*What you will do*. Only the lines from the one holding "Where should I click to: Click the first" to the end of the data should be echoed, exactly as they appear, minus the pictures.

Stored data
--

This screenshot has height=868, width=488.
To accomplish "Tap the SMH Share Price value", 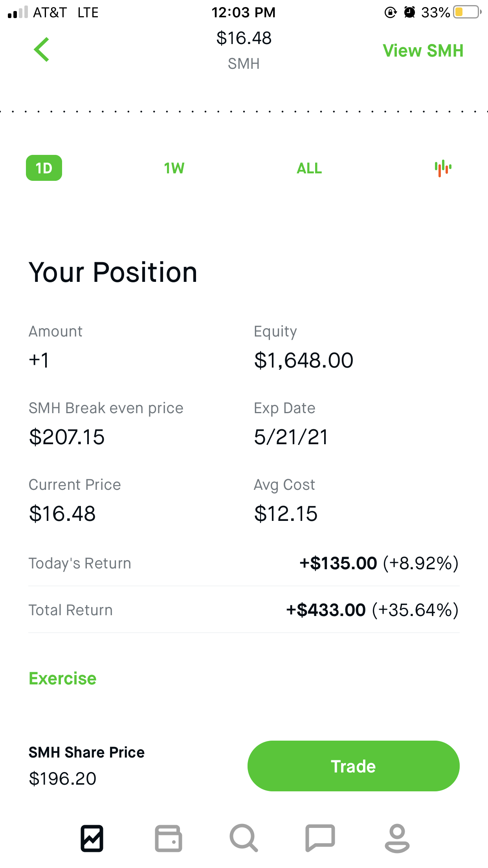I will tap(62, 779).
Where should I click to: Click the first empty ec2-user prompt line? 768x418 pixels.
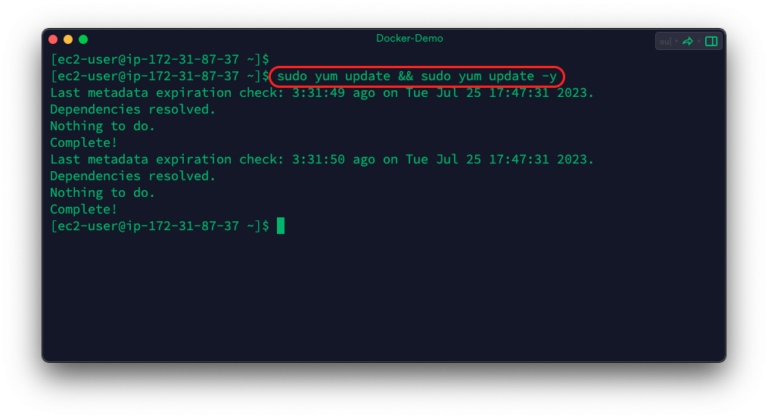pos(160,59)
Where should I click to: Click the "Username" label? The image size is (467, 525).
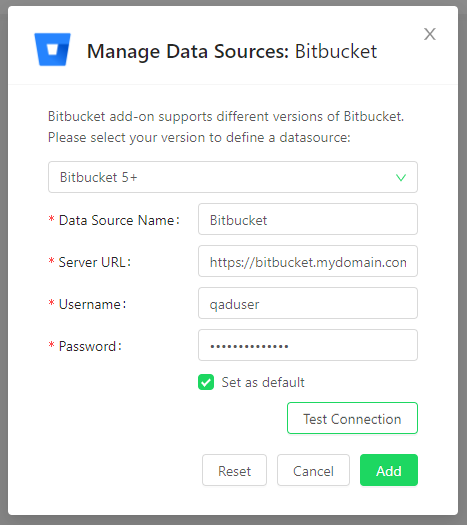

--

*Answer for the task*.
Where should I click to: Click the first empty ec2-user prompt line? 768x418 pixels.
pos(160,59)
Where should I click to: Click the "Username" label? The image size is (467, 525).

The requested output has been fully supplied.